◆ Reading passage
^^^^^^^^

January 26, 2021
On Tuesday, 26 January 2021 at 19:47:47 UTC, John Colvin wrote:
> On Tuesday, 26 January 2021 at 19:02:53 UTC, Bruce Carneal wrote:
>> On Tuesday, 26 January 2021 at 16:31:35 UTC, Ola Fosheim Grøstad wrote:
>>> On Monday, 25 January 2021 at 21:40:01 UTC, Bruce Carneal wrote:
>>>> If I'm wrong, if it really is as you say "no problem", then the RYU author sure wasted a lot of time on the proof in his PLDI 2018 paper.
>>>
>>> Why is that? If the proof is for the algorithm then it has nothing to do with proving your implementation to be correct.
>>
>> If you can construct a tractable exhaustive proof of an implementation, which is what I believe you asserted in this case, then you don't need any other proof.
>>
>> I'm very happy to see the 32 bit floats done exhaustively BTW.
>>  It is very suggestive, but not definitive if I understand the problem correctly.
>>
>> The mapping from the domain to the co-domain is the entire problem IIUC so asserting that certain ranges within the domain can be skipped is tantamount to saying that you know the implementation performs correctly in those regions.  What am I missing?

^^^^^^^^

◆ Data extract
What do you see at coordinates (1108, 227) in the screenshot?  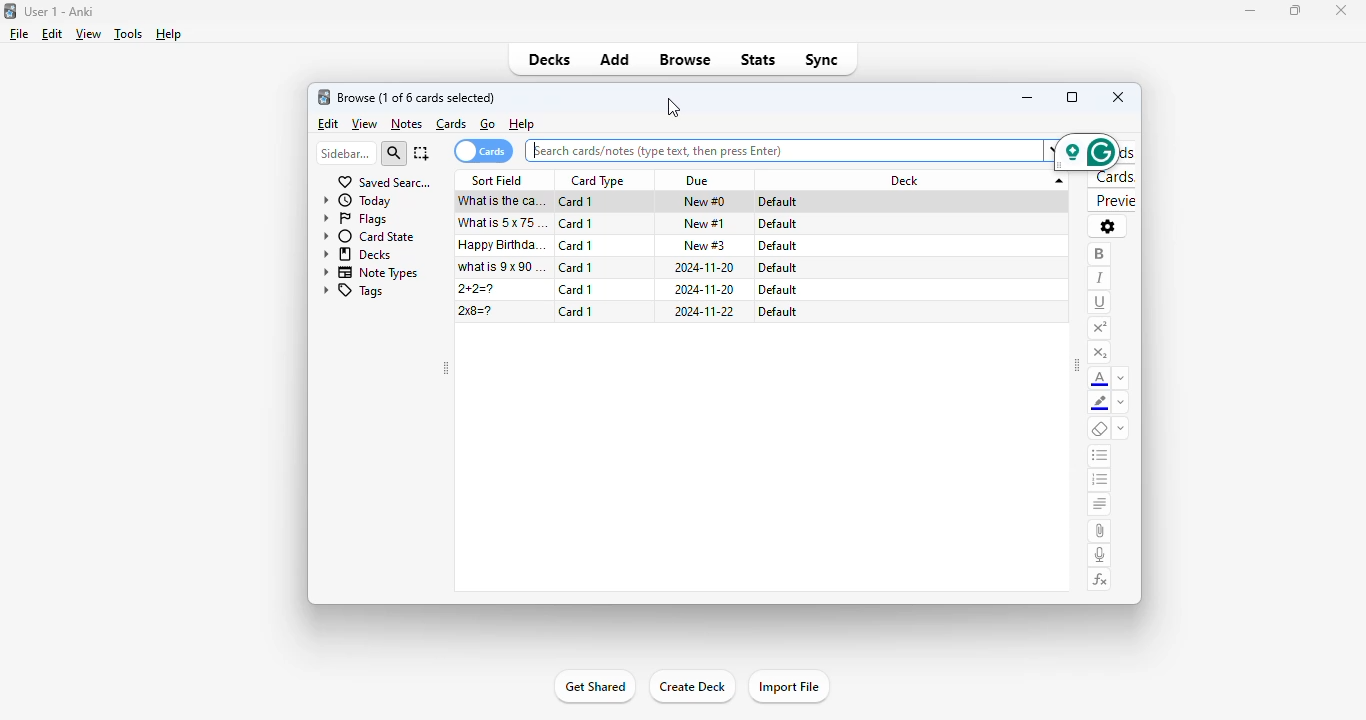 I see `options` at bounding box center [1108, 227].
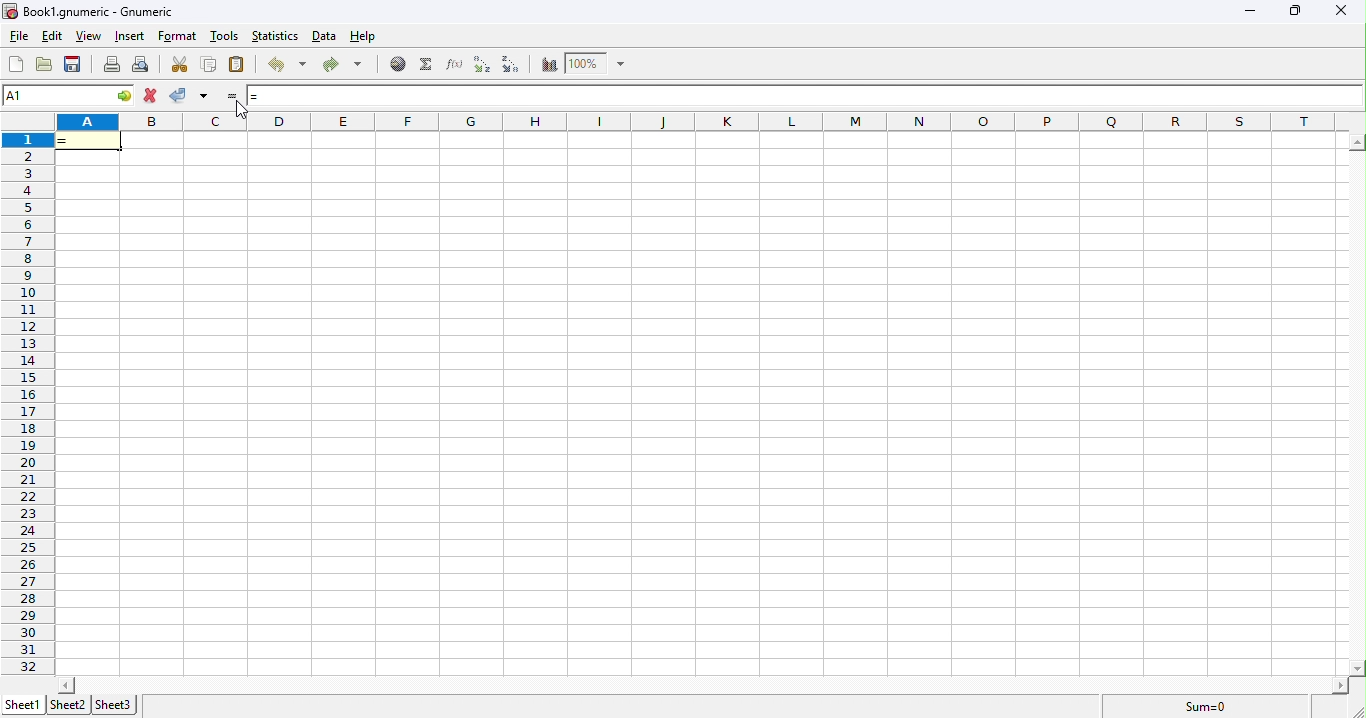 The image size is (1366, 718). I want to click on Cursor, so click(238, 107).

^^^^^^^^

◆ Directives
• A. Answer these questions about the forum thread on the RYU proof, each answer on its own line:
(i) In which paper did the RYU author put the proof?
(ii) According to Ola Fosheim Grøstad, if the proof is for the algorithm, what does it have nothing to do with?
(iii) Which floats does Bruce Carneal say he is very happy to see done exhaustively?
• B. Can you write out the part of the forum thread from "January 26, 2021" to "any other proof.", with every word unchanged?

◆ Answers to each task
• A.
(i) His PLDI 2018 paper.
(ii) Proving your implementation to be correct.
(iii) The 32 bit floats.

• B.
January 26, 2021
On Tuesday, 26 January 2021 at 19:47:47 UTC, John Colvin wrote:
> On Tuesday, 26 January 2021 at 19:02:53 UTC, Bruce Carneal wrote:
>> On Tuesday, 26 January 2021 at 16:31:35 UTC, Ola Fosheim Grøstad wrote:
>>> On Monday, 25 January 2021 at 21:40:01 UTC, Bruce Carneal wrote:
>>>> If I'm wrong, if it really is as you say "no problem", then the RYU author sure wasted a lot of time on the proof in his PLDI 2018 paper.
>>>
>>> Why is that? If the proof is for the algorithm then it has nothing to do with proving your implementation to be correct.
>>
>> If you can construct a tractable exhaustive proof of an implementation, which is what I believe you asserted in this case, then you don't need any other proof.